**PROVIDED INFORMATION:**
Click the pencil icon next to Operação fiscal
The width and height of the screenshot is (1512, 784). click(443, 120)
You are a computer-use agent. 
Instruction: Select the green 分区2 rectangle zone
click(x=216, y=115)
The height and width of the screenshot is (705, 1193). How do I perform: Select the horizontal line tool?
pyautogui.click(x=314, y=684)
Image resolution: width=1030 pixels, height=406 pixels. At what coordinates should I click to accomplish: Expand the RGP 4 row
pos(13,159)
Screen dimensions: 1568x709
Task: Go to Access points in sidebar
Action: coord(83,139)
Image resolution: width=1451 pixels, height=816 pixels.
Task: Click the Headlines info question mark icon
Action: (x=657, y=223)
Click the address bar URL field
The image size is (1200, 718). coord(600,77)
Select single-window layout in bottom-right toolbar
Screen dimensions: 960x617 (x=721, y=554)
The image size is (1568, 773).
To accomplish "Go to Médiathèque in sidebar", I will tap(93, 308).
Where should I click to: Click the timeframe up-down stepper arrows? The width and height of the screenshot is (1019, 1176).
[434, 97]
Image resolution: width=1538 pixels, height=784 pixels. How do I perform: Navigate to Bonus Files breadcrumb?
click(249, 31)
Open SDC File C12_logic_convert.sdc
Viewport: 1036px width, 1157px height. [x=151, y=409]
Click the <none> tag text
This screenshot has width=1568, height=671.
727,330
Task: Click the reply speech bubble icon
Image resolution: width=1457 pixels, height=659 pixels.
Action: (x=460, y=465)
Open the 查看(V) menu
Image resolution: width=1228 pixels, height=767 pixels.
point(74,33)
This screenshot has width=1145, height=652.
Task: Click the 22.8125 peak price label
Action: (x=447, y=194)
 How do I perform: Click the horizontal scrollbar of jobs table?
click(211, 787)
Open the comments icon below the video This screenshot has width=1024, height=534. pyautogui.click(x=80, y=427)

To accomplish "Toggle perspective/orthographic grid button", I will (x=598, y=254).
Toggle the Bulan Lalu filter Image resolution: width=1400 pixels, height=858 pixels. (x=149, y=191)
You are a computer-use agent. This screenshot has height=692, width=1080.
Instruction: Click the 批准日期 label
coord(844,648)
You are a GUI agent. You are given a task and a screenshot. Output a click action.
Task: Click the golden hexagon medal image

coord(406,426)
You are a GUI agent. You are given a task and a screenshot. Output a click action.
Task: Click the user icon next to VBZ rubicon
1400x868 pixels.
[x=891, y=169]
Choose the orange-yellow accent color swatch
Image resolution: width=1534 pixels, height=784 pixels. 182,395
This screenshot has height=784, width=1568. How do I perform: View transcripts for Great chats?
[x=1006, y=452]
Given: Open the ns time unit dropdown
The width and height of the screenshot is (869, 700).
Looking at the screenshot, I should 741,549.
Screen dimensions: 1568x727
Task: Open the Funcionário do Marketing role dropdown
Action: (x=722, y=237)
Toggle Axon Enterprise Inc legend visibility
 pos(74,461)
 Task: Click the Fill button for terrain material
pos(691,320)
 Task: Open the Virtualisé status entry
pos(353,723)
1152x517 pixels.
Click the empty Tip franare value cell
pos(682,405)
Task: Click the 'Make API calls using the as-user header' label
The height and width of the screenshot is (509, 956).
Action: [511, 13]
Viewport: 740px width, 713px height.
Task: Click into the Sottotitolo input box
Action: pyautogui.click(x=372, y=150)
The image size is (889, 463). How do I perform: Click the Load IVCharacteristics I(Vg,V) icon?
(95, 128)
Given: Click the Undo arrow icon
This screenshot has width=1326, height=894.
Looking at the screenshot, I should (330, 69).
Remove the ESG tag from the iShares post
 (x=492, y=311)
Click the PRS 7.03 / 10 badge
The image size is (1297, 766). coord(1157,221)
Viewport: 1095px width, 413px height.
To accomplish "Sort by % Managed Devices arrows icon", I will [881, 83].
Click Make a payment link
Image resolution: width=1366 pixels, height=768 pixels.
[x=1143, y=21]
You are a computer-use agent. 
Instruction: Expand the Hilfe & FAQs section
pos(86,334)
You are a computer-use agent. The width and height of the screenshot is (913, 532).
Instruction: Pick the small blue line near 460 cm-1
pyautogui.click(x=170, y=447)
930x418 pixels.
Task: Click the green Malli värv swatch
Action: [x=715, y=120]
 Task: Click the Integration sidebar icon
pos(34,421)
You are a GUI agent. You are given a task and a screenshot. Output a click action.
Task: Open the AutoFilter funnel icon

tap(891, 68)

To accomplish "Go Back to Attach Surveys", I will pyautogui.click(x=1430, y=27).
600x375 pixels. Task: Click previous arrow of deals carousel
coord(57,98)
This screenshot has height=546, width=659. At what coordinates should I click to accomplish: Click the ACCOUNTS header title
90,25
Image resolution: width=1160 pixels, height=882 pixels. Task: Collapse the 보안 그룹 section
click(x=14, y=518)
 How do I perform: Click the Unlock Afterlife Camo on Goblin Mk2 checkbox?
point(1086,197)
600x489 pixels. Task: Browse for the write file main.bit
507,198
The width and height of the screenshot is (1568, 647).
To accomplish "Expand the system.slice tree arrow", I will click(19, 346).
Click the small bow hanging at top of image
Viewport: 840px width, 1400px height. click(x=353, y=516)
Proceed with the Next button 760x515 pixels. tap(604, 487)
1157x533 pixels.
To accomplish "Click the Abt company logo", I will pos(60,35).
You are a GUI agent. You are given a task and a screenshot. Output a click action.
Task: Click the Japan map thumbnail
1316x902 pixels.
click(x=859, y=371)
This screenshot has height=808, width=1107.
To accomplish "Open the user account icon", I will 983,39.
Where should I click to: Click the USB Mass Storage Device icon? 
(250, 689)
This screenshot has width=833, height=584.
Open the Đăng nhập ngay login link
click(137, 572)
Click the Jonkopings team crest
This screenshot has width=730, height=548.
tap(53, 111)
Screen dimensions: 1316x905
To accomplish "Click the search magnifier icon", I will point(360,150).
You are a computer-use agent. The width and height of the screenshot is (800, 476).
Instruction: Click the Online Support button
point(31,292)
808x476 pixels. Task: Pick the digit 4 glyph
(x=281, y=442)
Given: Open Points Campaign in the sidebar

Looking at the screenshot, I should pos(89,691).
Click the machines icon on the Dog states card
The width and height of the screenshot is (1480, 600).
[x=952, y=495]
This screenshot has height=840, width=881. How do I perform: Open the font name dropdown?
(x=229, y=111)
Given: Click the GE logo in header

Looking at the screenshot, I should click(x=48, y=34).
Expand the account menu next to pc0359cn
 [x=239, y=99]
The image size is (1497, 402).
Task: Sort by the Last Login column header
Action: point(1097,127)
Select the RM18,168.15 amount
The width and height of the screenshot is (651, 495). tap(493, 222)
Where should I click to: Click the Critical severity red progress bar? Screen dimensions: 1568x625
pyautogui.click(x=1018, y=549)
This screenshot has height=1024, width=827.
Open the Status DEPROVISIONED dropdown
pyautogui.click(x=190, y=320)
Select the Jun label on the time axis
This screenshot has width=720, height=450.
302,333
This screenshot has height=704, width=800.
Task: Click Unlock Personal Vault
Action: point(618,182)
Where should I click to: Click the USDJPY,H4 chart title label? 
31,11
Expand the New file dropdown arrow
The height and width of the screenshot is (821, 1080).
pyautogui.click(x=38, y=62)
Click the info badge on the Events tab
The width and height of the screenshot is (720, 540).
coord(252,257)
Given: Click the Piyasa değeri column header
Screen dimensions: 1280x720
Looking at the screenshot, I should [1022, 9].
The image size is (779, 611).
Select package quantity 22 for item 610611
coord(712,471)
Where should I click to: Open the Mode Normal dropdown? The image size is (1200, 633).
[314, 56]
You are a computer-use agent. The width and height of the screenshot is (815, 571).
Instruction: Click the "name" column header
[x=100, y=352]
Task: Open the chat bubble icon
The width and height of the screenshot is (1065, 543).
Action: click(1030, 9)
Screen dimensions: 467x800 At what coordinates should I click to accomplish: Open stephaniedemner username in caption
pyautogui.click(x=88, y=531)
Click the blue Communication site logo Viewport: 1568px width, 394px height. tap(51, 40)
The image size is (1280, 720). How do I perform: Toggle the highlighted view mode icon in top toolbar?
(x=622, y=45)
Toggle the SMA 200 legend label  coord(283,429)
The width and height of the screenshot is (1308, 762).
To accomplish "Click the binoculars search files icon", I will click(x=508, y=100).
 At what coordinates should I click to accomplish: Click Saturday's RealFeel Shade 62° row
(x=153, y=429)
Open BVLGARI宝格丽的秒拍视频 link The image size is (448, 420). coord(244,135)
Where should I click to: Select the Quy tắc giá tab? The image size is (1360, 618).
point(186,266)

**INSTRUCTIONS TO FOLLOW:** The answer must be a verbatim transcription of the entries above, from the first line through the line that contains "Click the <none> tag text", and nothing more.

**RESULT OF THE TASK:**
Click the pencil icon next to Operação fiscal
The width and height of the screenshot is (1512, 784). click(443, 120)
You are a computer-use agent. 
Instruction: Select the green 分区2 rectangle zone
click(x=216, y=115)
The height and width of the screenshot is (705, 1193). How do I perform: Select the horizontal line tool?
pyautogui.click(x=314, y=684)
Image resolution: width=1030 pixels, height=406 pixels. At what coordinates should I click to accomplish: Expand the RGP 4 row
pos(13,159)
Screen dimensions: 1568x709
Task: Go to Access points in sidebar
Action: coord(83,139)
Image resolution: width=1451 pixels, height=816 pixels.
Task: Click the Headlines info question mark icon
Action: (x=657, y=223)
Click the address bar URL field
The image size is (1200, 718). coord(600,77)
Select single-window layout in bottom-right toolbar
Screen dimensions: 960x617 (x=721, y=554)
The image size is (1568, 773).
To accomplish "Go to Médiathèque in sidebar", I will tap(93, 308).
Where should I click to: Click the timeframe up-down stepper arrows? The width and height of the screenshot is (1019, 1176).
[434, 97]
Image resolution: width=1538 pixels, height=784 pixels. How do I perform: Navigate to Bonus Files breadcrumb?
click(249, 31)
Open SDC File C12_logic_convert.sdc
Viewport: 1036px width, 1157px height. [x=151, y=409]
Click the <none> tag text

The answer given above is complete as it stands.